Exercise details
Pull each line holding the word "SBIレミットNEOBANK" from the data.

[Recorded data]
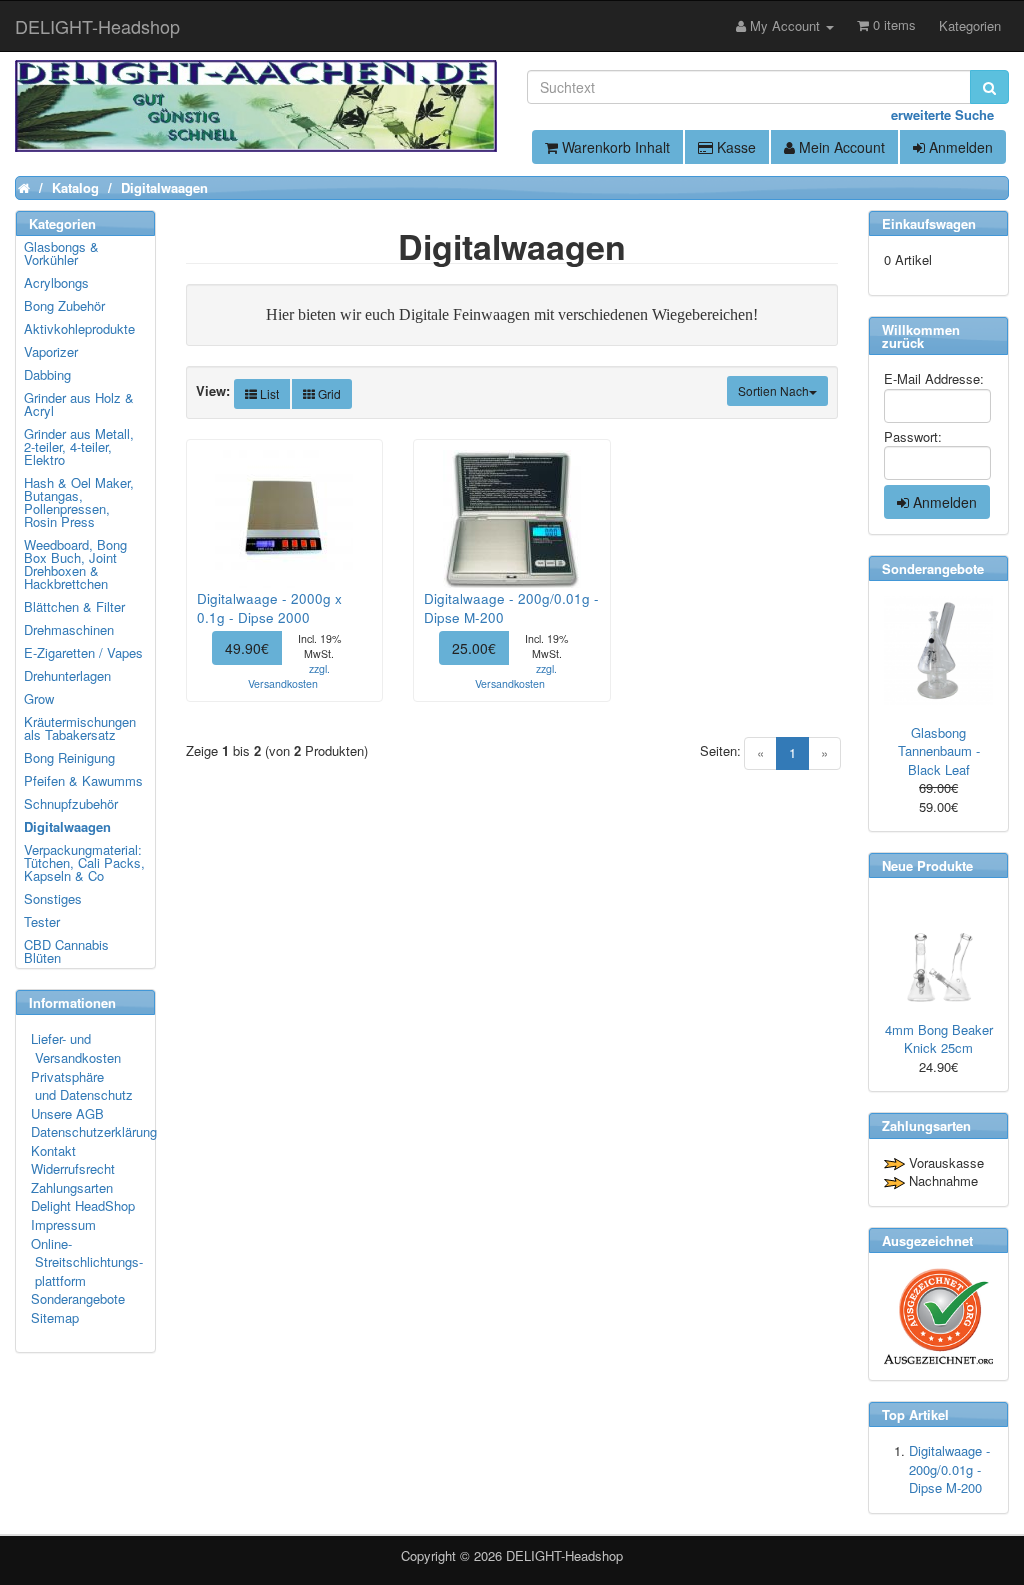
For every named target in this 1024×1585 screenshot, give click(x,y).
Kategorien (970, 25)
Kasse (734, 147)
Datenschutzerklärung (94, 1131)
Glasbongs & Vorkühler (61, 253)
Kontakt (53, 1150)
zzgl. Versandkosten (289, 676)
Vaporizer (51, 351)
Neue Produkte (927, 865)
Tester (42, 921)
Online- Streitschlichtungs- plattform (87, 1262)
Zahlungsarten (72, 1187)
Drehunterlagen (67, 675)
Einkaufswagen (929, 223)
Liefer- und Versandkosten (76, 1048)
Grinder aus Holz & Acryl (79, 404)
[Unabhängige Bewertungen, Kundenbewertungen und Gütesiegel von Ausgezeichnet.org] (938, 1316)
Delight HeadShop (83, 1205)
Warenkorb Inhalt (614, 147)
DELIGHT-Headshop (564, 1555)
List (268, 393)
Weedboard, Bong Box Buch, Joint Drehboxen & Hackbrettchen (75, 564)
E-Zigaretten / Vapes (83, 652)
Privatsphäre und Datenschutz (82, 1086)
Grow (39, 698)
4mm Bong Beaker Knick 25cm (939, 1039)
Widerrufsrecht (73, 1168)
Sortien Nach (773, 390)
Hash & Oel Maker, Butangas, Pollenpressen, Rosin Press (79, 502)
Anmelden (959, 147)
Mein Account (840, 147)
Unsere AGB (67, 1113)
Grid (328, 393)
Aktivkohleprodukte (79, 328)
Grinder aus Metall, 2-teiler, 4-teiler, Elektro (79, 446)
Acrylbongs (56, 282)
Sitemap (55, 1317)
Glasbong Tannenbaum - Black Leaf (939, 751)
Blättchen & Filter (74, 606)
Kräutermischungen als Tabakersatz (80, 728)
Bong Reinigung (69, 757)
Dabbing (47, 374)
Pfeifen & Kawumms (83, 780)
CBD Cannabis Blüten (66, 951)
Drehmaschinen (69, 629)
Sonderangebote (78, 1298)
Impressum (63, 1224)
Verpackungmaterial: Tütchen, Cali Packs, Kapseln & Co (84, 862)
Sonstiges (53, 898)
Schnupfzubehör (71, 803)
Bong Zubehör (64, 305)
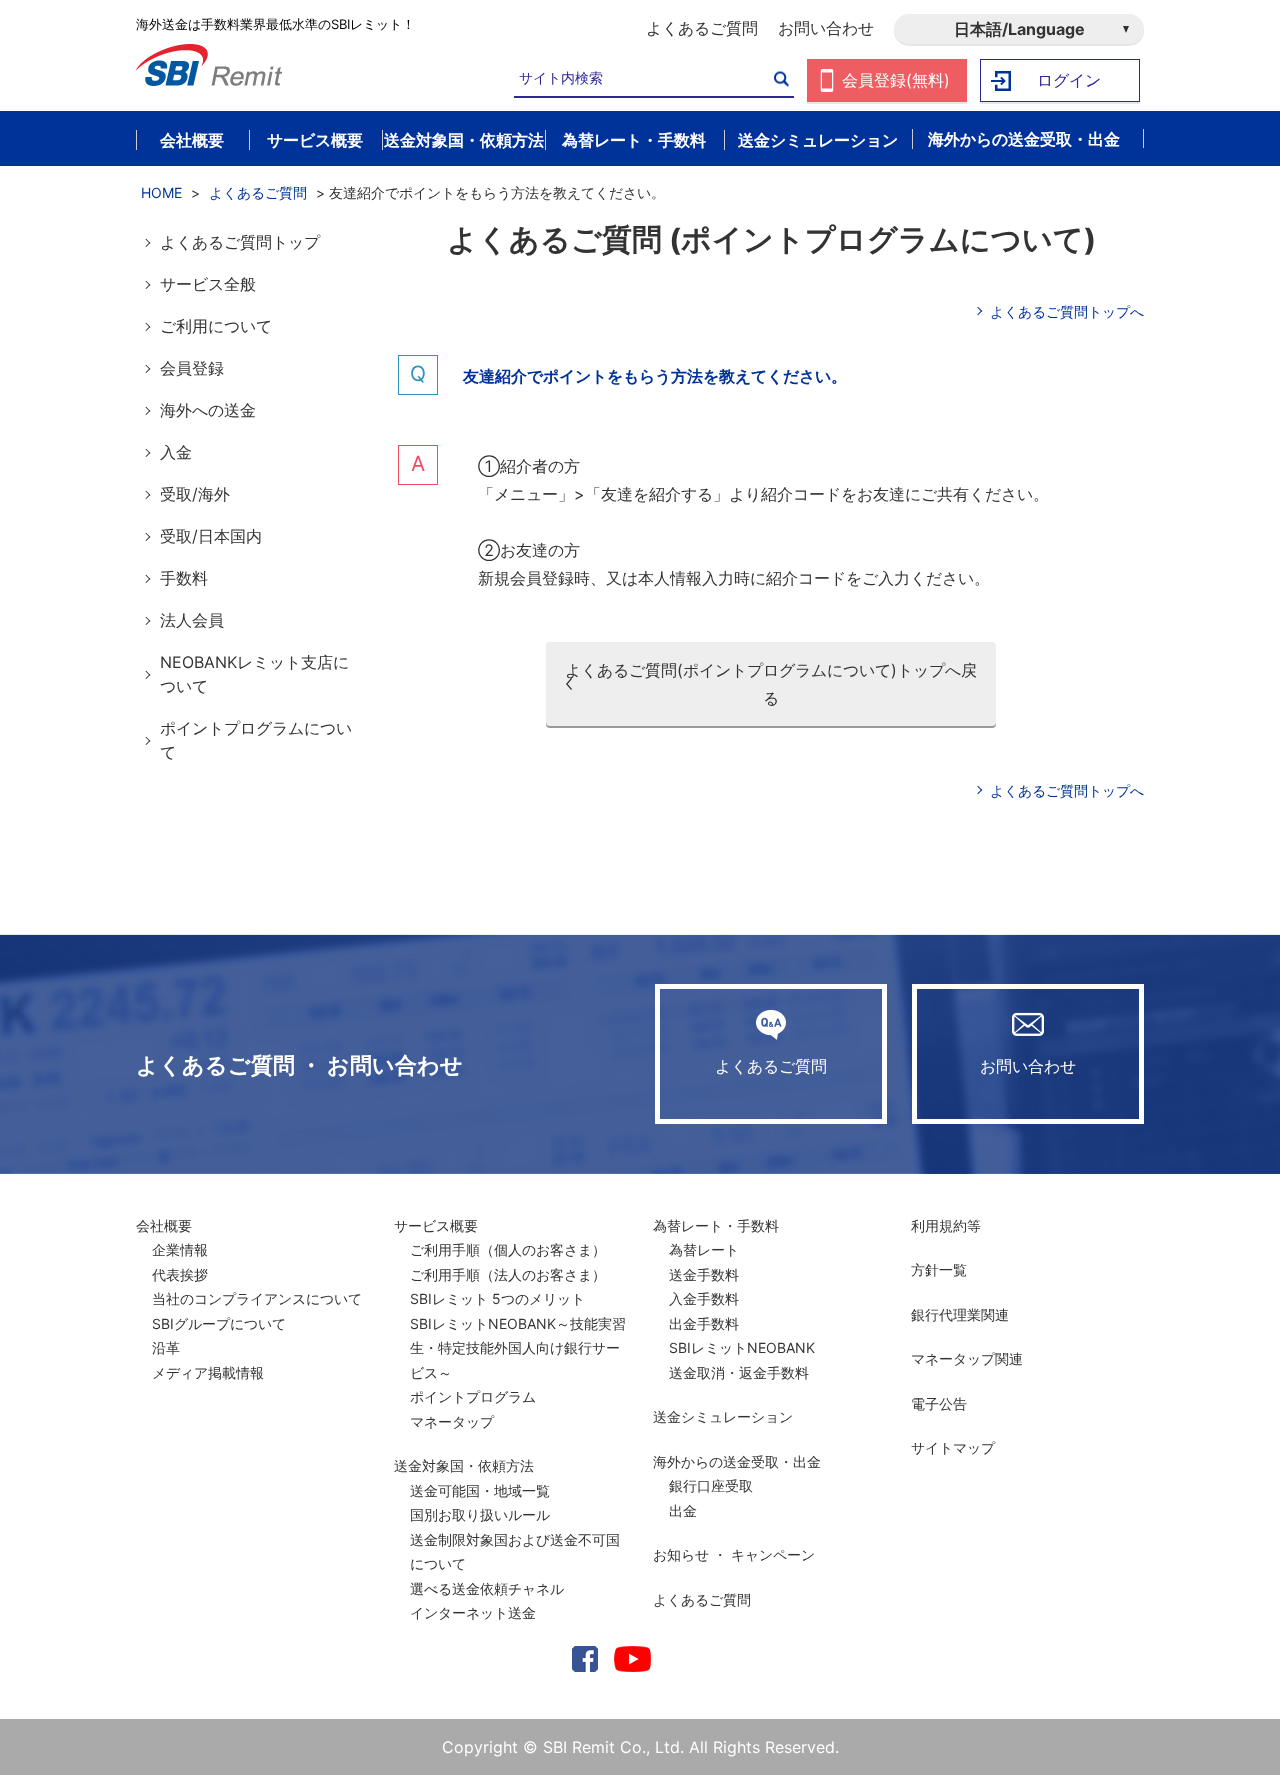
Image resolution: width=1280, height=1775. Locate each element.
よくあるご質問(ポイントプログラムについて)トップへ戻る (771, 684)
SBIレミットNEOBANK (742, 1347)
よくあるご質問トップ (240, 242)
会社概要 (164, 1225)
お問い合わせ (826, 28)
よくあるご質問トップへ (1067, 311)
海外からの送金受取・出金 (737, 1461)
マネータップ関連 (967, 1358)
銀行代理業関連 (960, 1314)
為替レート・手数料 (716, 1225)
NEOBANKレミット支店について (254, 674)
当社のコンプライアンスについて (257, 1298)
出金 (683, 1510)
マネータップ (452, 1421)
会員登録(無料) (896, 80)
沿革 (166, 1347)
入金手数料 (704, 1298)
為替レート (704, 1249)
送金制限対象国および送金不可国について (515, 1552)
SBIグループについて (219, 1323)
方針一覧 (939, 1269)
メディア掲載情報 (208, 1372)
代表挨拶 (180, 1274)
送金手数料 (704, 1274)
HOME (161, 192)
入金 (176, 452)
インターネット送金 (473, 1612)
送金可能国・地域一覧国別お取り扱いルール (480, 1503)
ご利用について (216, 326)
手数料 (184, 578)
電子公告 (939, 1403)
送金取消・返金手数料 (739, 1372)
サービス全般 (208, 284)
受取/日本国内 (211, 536)
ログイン (1069, 80)
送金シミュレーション (723, 1416)
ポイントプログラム (473, 1396)
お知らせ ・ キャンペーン (734, 1554)
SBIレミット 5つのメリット (497, 1298)
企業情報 (180, 1249)
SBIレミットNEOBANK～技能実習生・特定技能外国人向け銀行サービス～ (518, 1348)
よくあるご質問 (702, 28)
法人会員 (192, 620)
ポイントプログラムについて (256, 740)
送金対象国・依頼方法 (464, 1465)
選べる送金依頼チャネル (487, 1588)
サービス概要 (436, 1225)
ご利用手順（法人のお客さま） (508, 1274)
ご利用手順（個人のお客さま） (508, 1249)
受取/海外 (195, 494)
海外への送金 (208, 410)
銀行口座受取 (711, 1485)
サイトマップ (953, 1447)
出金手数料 (704, 1323)
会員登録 (192, 368)
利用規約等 (946, 1225)
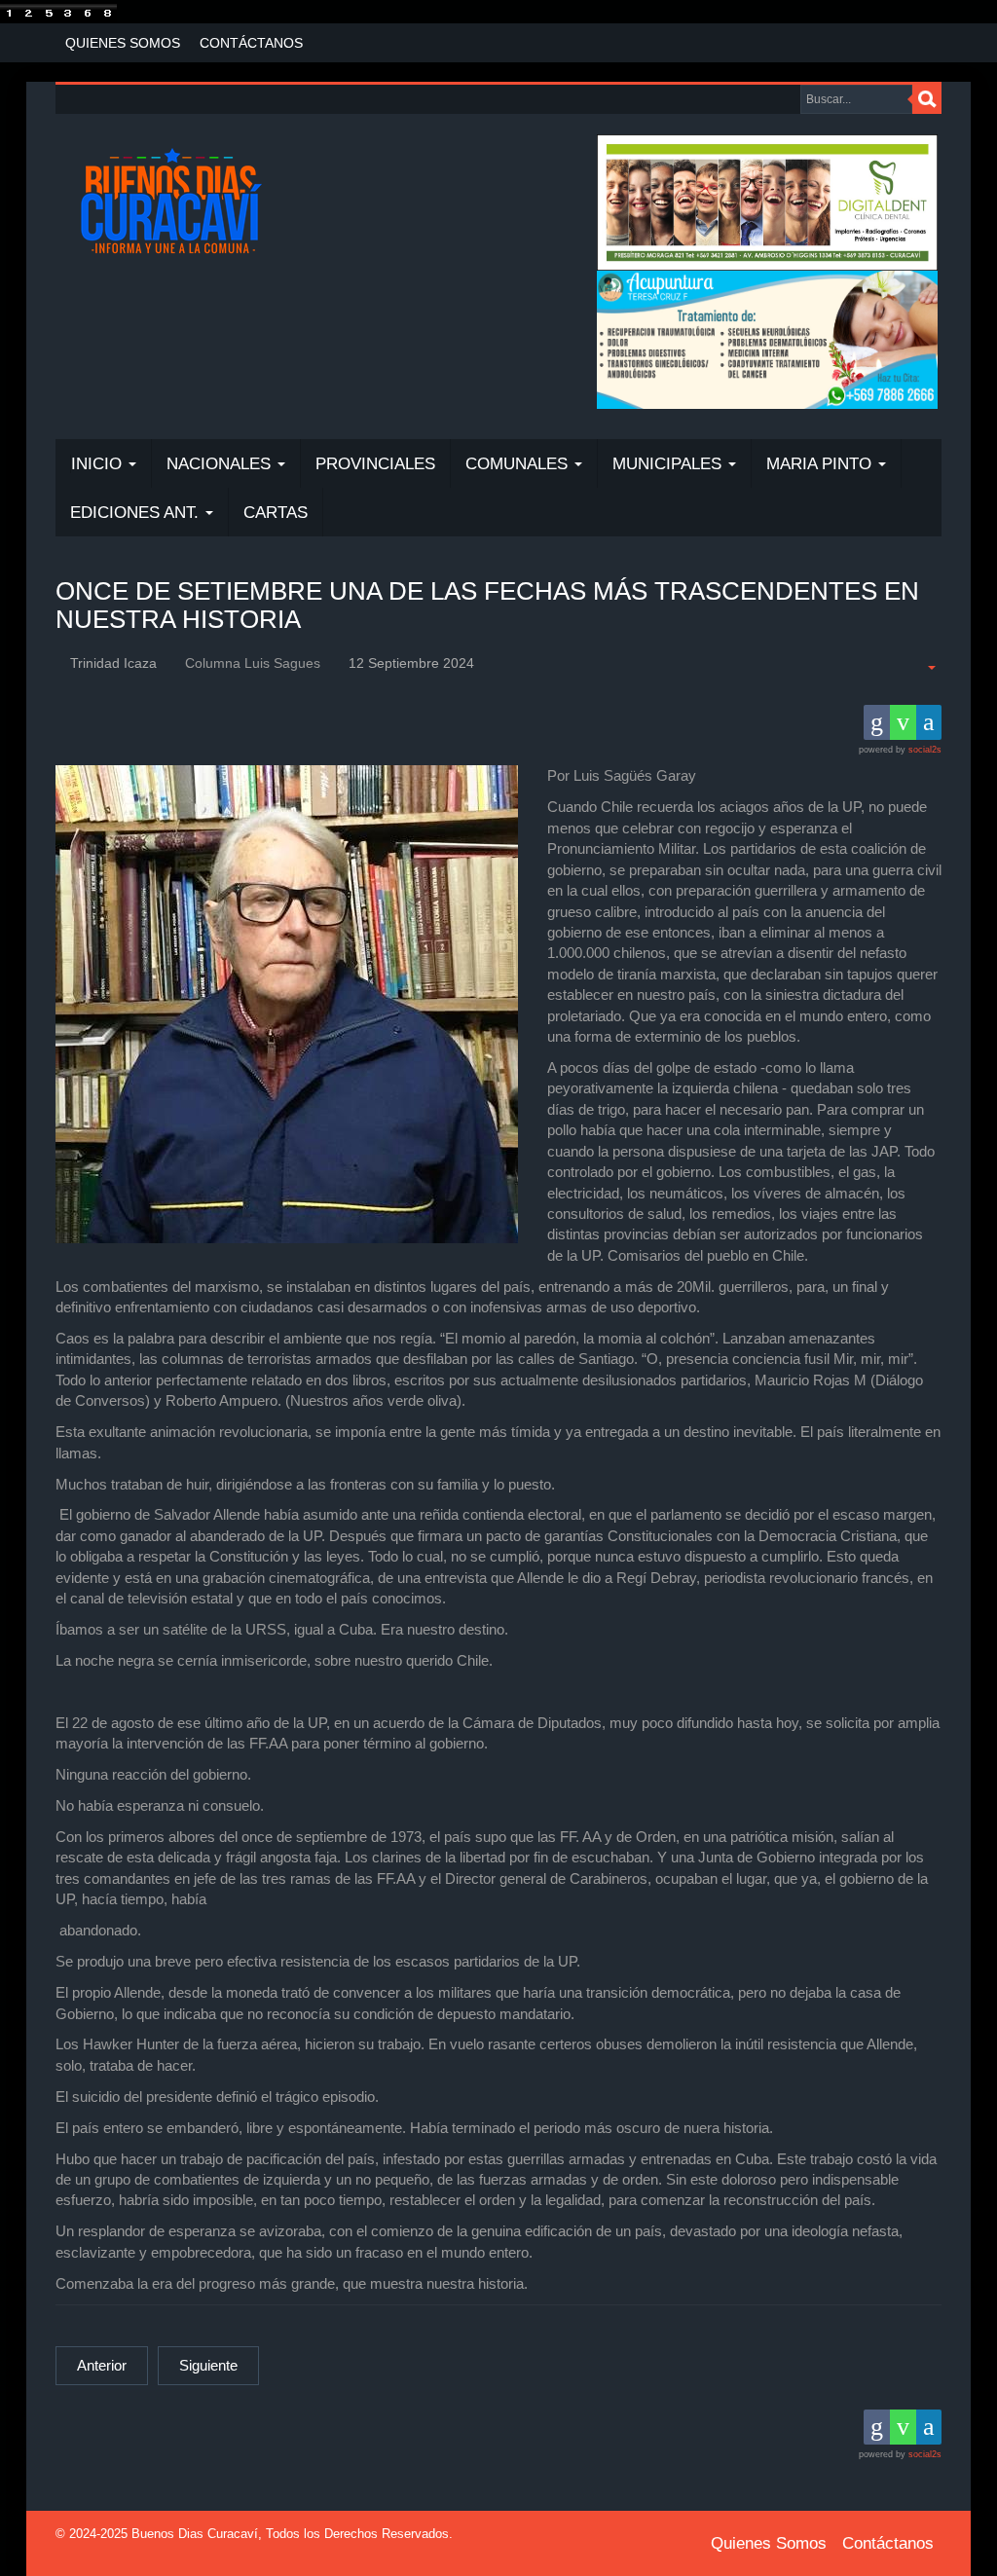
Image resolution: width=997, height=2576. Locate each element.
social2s (925, 749)
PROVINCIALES (375, 464)
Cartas (275, 512)
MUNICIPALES (669, 464)
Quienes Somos (122, 43)
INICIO (99, 464)
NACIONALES (221, 464)
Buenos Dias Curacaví (194, 2533)
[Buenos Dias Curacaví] (170, 203)
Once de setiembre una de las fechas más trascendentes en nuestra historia (487, 605)
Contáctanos (251, 43)
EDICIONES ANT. (136, 512)
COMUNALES (518, 464)
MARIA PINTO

Finished task
SBIレミットNEOBANK (742, 1347)
SBIレミットNEOBANK～技能実習生・特定技能外国人向け銀行サービス～ (518, 1348)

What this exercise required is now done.